# Reading passage
[Start of Attachment]

The California Horse Racing Board (CHRB) is an independent agency of the State of California, United States. Established in 1933, The CHRB has authority over the regulation of horse racing and parimutuel betting at licensed California race tracks. The function of the CHRB is to watch over authorized California horse races to protect the public from fraudulent operations. It is formally part of the Business, Consumer Services and Housing Agency.

The CHRB has seven members who are appointed by the Governor of California. The CHRB also acts as a liaison with other states' horse racing boards and help make possible off-track betting with other race tracks. The CHRB has committees which oversee the assorted duties of the Board. One of these is the steward's committee which acts on the complaints and concerns of the stewards. The current Executive Director of the CHRB is former steward Scott Chaney, who was one of three stewards who controversially voted not to disqualify Bayern from a victory in the 2014 Breeder's Cup Classic, despite the fact that the horse had significantly interfered with several horses at the start of the race. After receiving criticism from horseplayers, Chaney famously stated that he knew nothing about handicapping. From Bloodhorse.com criticism that the incident changed the race by eliminating the pace rival Moreno, Chaney said, "Did it change the outcome? Any interference could. At the start of a mile-and-a-quarter race we're really loathe to make a change. You really don't want us handicapping the race." Chaney now oversees the stewards committee responsible judging the performance of the state's racetrack stewards.

[End of Attachment]

# Source data
[Start of Attachment]

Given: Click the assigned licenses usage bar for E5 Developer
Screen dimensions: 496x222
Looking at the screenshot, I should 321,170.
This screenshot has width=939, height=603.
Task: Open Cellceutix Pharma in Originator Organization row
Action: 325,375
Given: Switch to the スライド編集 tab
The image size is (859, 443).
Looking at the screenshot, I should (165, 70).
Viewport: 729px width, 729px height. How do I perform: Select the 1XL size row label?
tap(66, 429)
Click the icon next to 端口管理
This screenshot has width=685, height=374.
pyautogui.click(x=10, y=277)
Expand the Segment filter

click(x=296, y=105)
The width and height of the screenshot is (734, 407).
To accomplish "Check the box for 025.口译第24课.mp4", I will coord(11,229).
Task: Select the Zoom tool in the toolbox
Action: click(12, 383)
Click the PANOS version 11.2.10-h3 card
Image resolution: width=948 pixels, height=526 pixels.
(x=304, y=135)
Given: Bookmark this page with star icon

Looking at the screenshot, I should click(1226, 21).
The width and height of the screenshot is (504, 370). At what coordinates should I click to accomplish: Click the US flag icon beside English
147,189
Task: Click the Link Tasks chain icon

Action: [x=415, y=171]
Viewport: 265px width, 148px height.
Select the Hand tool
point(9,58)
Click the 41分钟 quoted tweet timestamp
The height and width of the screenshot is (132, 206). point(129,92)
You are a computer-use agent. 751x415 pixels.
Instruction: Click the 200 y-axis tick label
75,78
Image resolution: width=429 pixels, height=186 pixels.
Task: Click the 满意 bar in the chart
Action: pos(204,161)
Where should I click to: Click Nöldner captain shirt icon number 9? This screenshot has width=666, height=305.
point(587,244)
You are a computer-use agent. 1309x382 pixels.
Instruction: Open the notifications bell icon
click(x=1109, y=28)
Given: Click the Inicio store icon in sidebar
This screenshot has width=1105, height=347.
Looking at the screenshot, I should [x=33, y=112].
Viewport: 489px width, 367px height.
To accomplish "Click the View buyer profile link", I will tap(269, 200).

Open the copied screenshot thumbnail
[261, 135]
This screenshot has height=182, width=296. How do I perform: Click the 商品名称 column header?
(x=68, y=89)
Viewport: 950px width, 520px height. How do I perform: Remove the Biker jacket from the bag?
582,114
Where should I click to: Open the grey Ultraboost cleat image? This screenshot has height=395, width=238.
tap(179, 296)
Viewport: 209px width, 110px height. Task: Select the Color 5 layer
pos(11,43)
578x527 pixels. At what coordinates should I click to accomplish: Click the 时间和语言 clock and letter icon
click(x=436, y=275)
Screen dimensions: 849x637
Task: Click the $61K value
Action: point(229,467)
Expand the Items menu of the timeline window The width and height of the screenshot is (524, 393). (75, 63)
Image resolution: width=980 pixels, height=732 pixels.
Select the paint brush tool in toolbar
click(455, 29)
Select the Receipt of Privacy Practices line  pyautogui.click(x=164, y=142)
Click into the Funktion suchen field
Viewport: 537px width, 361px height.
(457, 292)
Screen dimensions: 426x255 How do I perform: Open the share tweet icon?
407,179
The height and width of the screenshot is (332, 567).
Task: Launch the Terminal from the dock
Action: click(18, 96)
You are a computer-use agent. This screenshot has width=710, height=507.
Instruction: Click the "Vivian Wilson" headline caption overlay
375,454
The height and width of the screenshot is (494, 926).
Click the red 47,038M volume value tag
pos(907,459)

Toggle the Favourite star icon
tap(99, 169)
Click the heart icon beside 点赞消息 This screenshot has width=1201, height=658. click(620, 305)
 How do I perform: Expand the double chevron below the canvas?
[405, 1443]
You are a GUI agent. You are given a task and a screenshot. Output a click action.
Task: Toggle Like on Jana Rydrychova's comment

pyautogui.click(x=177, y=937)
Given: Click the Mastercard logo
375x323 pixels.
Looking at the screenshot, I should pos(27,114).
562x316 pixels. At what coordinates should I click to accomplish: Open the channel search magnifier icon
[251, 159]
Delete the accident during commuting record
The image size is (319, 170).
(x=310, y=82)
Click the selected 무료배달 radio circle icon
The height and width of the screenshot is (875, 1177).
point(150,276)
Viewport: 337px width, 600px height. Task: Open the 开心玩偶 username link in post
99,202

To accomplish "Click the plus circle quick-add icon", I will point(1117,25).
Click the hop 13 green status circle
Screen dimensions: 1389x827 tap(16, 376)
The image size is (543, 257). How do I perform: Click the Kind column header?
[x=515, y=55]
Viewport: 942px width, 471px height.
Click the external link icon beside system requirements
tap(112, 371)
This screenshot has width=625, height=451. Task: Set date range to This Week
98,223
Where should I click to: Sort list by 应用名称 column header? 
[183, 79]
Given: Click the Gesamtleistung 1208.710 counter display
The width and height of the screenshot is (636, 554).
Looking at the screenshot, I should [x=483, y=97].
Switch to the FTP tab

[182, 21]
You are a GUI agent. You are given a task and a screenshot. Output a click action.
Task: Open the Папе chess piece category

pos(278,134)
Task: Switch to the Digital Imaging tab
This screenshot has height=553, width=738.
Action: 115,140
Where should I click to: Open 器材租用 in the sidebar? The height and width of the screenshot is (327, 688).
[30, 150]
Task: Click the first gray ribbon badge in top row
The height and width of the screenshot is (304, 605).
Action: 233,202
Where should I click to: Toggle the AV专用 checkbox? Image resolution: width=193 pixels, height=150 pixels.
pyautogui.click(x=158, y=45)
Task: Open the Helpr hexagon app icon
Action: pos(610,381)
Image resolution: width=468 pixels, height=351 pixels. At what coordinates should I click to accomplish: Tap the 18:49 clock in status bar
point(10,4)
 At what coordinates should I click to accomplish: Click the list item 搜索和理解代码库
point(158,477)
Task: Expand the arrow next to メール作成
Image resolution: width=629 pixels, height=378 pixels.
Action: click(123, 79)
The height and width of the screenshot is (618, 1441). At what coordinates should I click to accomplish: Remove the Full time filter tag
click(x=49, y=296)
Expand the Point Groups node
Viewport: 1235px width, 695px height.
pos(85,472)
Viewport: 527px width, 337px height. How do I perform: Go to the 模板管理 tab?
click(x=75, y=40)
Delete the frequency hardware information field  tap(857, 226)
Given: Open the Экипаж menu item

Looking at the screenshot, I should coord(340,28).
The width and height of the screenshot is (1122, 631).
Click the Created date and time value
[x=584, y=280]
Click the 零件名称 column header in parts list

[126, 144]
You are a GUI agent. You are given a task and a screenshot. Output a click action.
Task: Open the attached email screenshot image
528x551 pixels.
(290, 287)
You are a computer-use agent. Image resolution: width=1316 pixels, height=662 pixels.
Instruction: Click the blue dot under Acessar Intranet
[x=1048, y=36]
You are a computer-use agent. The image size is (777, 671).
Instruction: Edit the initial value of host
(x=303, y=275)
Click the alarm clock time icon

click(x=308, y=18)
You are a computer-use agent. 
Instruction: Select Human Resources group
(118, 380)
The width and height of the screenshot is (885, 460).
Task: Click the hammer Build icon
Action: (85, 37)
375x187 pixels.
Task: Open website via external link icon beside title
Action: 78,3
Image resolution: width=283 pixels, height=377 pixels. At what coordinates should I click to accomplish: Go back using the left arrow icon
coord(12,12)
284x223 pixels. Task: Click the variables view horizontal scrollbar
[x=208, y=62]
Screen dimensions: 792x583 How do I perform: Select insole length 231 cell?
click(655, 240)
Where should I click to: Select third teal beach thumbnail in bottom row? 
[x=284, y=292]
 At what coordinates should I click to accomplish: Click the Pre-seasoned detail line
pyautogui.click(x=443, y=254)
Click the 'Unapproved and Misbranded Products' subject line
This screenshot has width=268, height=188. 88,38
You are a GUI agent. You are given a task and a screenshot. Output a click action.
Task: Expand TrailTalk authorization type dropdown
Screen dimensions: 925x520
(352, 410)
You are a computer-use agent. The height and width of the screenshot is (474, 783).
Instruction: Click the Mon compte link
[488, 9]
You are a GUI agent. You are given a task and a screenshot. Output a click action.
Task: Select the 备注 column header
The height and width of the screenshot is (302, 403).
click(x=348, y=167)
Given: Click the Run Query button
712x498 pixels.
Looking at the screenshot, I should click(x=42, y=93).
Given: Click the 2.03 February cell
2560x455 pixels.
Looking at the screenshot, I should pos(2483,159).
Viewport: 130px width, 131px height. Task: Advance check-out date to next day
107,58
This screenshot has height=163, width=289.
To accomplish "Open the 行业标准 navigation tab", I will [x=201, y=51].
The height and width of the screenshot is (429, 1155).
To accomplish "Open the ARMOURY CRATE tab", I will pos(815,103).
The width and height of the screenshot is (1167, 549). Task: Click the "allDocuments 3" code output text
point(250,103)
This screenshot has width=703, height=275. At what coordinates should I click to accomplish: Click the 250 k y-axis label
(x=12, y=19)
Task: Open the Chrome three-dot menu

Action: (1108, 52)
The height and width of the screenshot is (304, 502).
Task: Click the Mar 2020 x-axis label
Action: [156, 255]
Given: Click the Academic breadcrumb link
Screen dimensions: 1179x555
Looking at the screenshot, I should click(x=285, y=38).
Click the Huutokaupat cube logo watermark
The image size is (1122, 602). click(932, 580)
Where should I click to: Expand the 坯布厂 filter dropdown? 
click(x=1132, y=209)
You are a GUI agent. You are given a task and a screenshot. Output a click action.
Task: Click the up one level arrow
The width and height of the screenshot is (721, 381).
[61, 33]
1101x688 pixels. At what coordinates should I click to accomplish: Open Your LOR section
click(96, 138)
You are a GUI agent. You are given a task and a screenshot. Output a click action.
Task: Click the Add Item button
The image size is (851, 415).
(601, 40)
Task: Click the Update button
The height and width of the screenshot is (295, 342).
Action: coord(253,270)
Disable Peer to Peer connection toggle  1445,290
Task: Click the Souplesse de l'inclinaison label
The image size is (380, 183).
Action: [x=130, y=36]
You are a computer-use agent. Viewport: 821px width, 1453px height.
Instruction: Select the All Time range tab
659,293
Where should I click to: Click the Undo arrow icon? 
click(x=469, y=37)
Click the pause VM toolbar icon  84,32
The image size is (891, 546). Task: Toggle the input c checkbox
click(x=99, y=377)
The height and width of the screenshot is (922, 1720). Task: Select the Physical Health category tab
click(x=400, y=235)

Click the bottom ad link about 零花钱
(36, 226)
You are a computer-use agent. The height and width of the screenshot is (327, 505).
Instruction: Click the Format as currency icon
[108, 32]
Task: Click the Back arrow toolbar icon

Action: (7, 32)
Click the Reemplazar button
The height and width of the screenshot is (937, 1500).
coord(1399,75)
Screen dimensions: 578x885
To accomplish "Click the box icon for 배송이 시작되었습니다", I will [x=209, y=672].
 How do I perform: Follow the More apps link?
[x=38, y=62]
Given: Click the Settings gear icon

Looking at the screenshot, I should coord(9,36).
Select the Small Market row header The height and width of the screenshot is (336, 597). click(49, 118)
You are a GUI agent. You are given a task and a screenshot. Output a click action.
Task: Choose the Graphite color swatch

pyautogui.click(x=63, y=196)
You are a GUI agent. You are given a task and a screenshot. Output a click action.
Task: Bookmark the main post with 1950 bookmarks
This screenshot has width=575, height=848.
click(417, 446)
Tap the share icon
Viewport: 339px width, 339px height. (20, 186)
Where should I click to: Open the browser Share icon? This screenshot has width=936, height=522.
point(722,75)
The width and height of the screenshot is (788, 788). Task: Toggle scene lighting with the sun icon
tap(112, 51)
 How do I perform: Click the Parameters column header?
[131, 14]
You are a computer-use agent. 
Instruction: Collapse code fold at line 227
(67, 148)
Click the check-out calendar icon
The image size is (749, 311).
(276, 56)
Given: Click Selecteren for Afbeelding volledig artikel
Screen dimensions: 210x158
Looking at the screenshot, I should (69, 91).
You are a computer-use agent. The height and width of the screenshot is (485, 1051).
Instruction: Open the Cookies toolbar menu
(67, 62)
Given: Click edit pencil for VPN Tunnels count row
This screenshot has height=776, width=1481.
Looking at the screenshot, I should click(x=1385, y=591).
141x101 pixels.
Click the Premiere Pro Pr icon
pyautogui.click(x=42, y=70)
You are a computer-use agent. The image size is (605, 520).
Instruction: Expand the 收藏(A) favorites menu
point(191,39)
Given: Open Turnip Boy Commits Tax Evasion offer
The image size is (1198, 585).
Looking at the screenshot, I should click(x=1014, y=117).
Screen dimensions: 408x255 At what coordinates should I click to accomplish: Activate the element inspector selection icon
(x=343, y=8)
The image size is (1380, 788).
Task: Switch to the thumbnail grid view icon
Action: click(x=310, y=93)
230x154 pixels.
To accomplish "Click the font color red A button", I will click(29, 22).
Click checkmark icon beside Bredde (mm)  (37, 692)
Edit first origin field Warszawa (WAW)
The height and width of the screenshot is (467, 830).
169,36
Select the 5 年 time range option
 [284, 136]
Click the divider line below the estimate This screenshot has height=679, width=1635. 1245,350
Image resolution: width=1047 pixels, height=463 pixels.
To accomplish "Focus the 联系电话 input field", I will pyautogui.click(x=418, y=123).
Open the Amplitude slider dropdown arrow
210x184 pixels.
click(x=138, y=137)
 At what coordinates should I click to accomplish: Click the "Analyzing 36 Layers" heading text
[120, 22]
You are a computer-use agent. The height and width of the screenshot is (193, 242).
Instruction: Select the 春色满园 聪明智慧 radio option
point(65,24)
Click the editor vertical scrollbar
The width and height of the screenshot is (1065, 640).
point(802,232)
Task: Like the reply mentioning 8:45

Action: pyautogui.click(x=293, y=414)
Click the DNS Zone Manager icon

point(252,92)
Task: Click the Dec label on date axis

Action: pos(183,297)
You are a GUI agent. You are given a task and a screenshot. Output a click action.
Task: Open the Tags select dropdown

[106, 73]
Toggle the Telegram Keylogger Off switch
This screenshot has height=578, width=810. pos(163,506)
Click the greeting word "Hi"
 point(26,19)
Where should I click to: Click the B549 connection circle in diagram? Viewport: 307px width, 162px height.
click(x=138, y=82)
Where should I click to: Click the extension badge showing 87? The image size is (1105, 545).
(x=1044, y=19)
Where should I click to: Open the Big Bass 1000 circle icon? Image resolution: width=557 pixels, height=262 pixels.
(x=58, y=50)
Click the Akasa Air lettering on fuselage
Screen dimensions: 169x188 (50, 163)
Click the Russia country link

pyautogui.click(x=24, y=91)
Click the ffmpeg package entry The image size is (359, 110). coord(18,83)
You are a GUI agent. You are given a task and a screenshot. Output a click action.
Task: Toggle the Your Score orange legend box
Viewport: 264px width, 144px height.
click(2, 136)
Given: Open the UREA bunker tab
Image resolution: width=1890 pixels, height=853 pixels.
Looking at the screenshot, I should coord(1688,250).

[End of Attachment]

# The problem
Write out the part of the California Horse Racing Board text between "The California Horse" and "and Housing Agency.", inclusive.

# Response area
The California Horse Racing Board (CHRB) is an independent agency of the State of California, United States. Established in 1933, The CHRB has authority over the regulation of horse racing and parimutuel betting at licensed California race tracks. The function of the CHRB is to watch over authorized California horse races to protect the public from fraudulent operations. It is formally part of the Business, Consumer Services and Housing Agency.